ABOUT THIS TASK:
Every record here should be printed again exactly.

MATERIAL PROVIDED:
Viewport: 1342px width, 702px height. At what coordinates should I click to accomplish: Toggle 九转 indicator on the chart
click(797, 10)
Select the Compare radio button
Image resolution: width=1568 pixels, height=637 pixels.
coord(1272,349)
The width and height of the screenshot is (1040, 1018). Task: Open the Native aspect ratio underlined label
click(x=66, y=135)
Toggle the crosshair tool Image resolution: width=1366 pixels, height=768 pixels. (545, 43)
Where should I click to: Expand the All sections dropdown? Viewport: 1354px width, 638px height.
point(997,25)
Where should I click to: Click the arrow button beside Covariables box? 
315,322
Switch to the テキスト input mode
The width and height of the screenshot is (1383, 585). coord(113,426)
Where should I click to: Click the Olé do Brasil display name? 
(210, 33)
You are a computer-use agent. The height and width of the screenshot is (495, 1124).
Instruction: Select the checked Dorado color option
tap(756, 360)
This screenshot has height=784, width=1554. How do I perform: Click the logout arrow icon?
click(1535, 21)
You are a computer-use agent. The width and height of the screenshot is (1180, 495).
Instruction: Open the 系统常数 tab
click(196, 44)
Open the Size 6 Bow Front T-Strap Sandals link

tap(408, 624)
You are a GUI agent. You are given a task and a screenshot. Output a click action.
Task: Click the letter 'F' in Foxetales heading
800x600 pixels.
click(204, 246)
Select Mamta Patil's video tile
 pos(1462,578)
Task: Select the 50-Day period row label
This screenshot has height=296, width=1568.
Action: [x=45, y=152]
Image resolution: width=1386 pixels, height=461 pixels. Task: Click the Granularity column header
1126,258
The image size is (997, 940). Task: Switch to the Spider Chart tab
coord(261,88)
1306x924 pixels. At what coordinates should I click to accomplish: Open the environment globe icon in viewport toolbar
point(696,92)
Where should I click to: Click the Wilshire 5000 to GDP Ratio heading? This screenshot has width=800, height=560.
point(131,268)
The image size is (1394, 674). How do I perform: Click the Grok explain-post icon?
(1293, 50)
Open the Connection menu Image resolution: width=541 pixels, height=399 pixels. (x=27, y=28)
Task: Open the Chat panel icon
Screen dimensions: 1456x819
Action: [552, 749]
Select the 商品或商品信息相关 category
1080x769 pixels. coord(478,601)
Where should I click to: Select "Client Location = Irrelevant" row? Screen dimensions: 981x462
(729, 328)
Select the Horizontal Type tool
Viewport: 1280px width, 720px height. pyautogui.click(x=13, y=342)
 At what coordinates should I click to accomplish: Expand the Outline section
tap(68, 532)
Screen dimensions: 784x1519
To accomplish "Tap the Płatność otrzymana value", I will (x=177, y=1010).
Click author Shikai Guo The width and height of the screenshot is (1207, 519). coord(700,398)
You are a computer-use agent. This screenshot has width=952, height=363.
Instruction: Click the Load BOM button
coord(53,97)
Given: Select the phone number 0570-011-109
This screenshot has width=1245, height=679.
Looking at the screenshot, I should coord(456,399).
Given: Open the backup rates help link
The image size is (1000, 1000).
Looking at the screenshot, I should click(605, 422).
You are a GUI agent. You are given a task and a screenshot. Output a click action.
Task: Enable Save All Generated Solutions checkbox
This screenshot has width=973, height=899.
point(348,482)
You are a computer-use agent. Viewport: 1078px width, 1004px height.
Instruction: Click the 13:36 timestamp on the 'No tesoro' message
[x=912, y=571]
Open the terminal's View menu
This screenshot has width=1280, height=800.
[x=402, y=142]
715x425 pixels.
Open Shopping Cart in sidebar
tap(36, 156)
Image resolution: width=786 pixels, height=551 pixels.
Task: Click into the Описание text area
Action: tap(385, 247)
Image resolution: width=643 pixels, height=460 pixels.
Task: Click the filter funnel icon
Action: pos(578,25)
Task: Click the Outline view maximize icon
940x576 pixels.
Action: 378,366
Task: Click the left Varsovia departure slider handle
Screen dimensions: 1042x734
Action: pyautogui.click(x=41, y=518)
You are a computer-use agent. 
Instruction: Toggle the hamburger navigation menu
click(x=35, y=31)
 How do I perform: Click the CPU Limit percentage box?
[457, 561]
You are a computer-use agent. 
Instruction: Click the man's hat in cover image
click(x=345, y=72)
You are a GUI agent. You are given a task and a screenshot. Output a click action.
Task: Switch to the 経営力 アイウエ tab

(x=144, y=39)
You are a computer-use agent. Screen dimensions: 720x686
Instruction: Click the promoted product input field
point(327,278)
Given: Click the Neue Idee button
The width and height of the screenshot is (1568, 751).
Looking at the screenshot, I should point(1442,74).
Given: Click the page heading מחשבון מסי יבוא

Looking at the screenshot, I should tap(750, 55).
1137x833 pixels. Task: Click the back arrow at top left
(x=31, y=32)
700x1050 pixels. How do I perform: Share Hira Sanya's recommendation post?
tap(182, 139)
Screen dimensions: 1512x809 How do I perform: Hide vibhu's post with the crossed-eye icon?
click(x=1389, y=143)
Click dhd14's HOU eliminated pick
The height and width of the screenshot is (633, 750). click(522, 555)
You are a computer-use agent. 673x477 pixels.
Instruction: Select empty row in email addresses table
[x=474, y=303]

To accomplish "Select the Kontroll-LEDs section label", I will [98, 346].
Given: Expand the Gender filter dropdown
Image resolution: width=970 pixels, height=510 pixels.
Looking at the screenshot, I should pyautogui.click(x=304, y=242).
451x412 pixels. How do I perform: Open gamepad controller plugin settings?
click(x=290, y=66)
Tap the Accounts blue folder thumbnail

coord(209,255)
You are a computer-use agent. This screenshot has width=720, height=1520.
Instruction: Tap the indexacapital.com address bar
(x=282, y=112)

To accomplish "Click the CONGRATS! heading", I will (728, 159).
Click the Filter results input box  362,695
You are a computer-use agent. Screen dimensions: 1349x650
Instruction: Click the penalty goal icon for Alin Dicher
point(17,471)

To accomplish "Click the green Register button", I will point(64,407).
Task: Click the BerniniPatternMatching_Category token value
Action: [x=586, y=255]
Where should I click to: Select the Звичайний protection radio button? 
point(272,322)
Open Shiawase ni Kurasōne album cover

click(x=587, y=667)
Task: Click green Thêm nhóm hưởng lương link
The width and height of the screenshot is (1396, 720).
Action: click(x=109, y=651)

RESULT FOR THIS TASK:
Viewport: 1342px width, 702px height. At what coordinates should I click to accomplish: Toggle 九转 indicator on the chart
click(797, 10)
Select the Compare radio button
Image resolution: width=1568 pixels, height=637 pixels.
coord(1272,349)
The width and height of the screenshot is (1040, 1018). Task: Open the Native aspect ratio underlined label
click(x=66, y=135)
Toggle the crosshair tool Image resolution: width=1366 pixels, height=768 pixels. (545, 43)
Where should I click to: Expand the All sections dropdown? Viewport: 1354px width, 638px height.
point(997,25)
Where should I click to: Click the arrow button beside Covariables box? 
315,322
Switch to the テキスト input mode
The width and height of the screenshot is (1383, 585). coord(113,426)
Where should I click to: Click the Olé do Brasil display name? 
(210, 33)
You are a computer-use agent. The height and width of the screenshot is (495, 1124).
Instruction: Select the checked Dorado color option
tap(756, 360)
This screenshot has height=784, width=1554. How do I perform: Click the logout arrow icon?
click(1535, 21)
You are a computer-use agent. The width and height of the screenshot is (1180, 495).
Instruction: Open the 系统常数 tab
click(196, 44)
Open the Size 6 Bow Front T-Strap Sandals link

tap(408, 624)
You are a GUI agent. You are given a task and a screenshot. Output a click action.
Task: Click the letter 'F' in Foxetales heading
800x600 pixels.
click(204, 246)
Select Mamta Patil's video tile
 pos(1462,578)
Task: Select the 50-Day period row label
This screenshot has height=296, width=1568.
Action: [x=45, y=152]
Image resolution: width=1386 pixels, height=461 pixels. Task: Click the Granularity column header
1126,258
The image size is (997, 940). Task: Switch to the Spider Chart tab
coord(261,88)
1306x924 pixels. At what coordinates should I click to accomplish: Open the environment globe icon in viewport toolbar
point(696,92)
Where should I click to: Click the Wilshire 5000 to GDP Ratio heading? This screenshot has width=800, height=560.
point(131,268)
The image size is (1394, 674). How do I perform: Click the Grok explain-post icon?
(1293, 50)
Open the Connection menu Image resolution: width=541 pixels, height=399 pixels. (x=27, y=28)
Task: Open the Chat panel icon
Screen dimensions: 1456x819
Action: [552, 749]
Select the 商品或商品信息相关 category
1080x769 pixels. coord(478,601)
Where should I click to: Select "Client Location = Irrelevant" row? Screen dimensions: 981x462
(729, 328)
Select the Horizontal Type tool
Viewport: 1280px width, 720px height. pyautogui.click(x=13, y=342)
 At what coordinates should I click to accomplish: Expand the Outline section
tap(68, 532)
Screen dimensions: 784x1519
To accomplish "Tap the Płatność otrzymana value", I will (x=177, y=1010).
Click author Shikai Guo The width and height of the screenshot is (1207, 519). coord(700,398)
You are a computer-use agent. This screenshot has width=952, height=363.
Instruction: Click the Load BOM button
coord(53,97)
Given: Select the phone number 0570-011-109
This screenshot has width=1245, height=679.
Looking at the screenshot, I should coord(456,399).
Given: Open the backup rates help link
The image size is (1000, 1000).
Looking at the screenshot, I should click(605, 422).
You are a GUI agent. You are given a task and a screenshot. Output a click action.
Task: Enable Save All Generated Solutions checkbox
This screenshot has width=973, height=899.
point(348,482)
You are a computer-use agent. Viewport: 1078px width, 1004px height.
Instruction: Click the 13:36 timestamp on the 'No tesoro' message
[x=912, y=571]
Open the terminal's View menu
This screenshot has width=1280, height=800.
[x=402, y=142]
715x425 pixels.
Open Shopping Cart in sidebar
tap(36, 156)
Image resolution: width=786 pixels, height=551 pixels.
Task: Click into the Описание text area
Action: tap(385, 247)
Image resolution: width=643 pixels, height=460 pixels.
Task: Click the filter funnel icon
Action: pos(578,25)
Task: Click the Outline view maximize icon
940x576 pixels.
Action: 378,366
Task: Click the left Varsovia departure slider handle
Screen dimensions: 1042x734
Action: pyautogui.click(x=41, y=518)
You are a computer-use agent. 
Instruction: Toggle the hamburger navigation menu
click(x=35, y=31)
 How do I perform: Click the CPU Limit percentage box?
[457, 561]
You are a computer-use agent. 
Instruction: Click the man's hat in cover image
click(x=345, y=72)
You are a GUI agent. You are given a task and a screenshot. Output a click action.
Task: Switch to the 経営力 アイウエ tab

(x=144, y=39)
You are a computer-use agent. Screen dimensions: 720x686
Instruction: Click the promoted product input field
point(327,278)
Given: Click the Neue Idee button
The width and height of the screenshot is (1568, 751).
Looking at the screenshot, I should point(1442,74).
Given: Click the page heading מחשבון מסי יבוא

Looking at the screenshot, I should tap(750, 55).
1137x833 pixels. Task: Click the back arrow at top left
(x=31, y=32)
700x1050 pixels. How do I perform: Share Hira Sanya's recommendation post?
tap(182, 139)
Screen dimensions: 1512x809 How do I perform: Hide vibhu's post with the crossed-eye icon?
click(x=1389, y=143)
Click dhd14's HOU eliminated pick
The height and width of the screenshot is (633, 750). click(522, 555)
You are a computer-use agent. 673x477 pixels.
Instruction: Select empty row in email addresses table
[x=474, y=303]

To accomplish "Select the Kontroll-LEDs section label", I will [98, 346].
Given: Expand the Gender filter dropdown
Image resolution: width=970 pixels, height=510 pixels.
Looking at the screenshot, I should pyautogui.click(x=304, y=242).
451x412 pixels. How do I perform: Open gamepad controller plugin settings?
click(x=290, y=66)
Tap the Accounts blue folder thumbnail

coord(209,255)
You are a computer-use agent. This screenshot has width=720, height=1520.
Instruction: Tap the indexacapital.com address bar
(x=282, y=112)

To accomplish "Click the CONGRATS! heading", I will (728, 159).
Click the Filter results input box  362,695
You are a computer-use agent. Screen dimensions: 1349x650
Instruction: Click the penalty goal icon for Alin Dicher
point(17,471)

To accomplish "Click the green Register button", I will point(64,407).
Task: Click the BerniniPatternMatching_Category token value
Action: [x=586, y=255]
Where should I click to: Select the Звичайний protection radio button? 
point(272,322)
Open Shiawase ni Kurasōne album cover

click(x=587, y=667)
Task: Click green Thêm nhóm hưởng lương link
The width and height of the screenshot is (1396, 720).
Action: click(x=109, y=651)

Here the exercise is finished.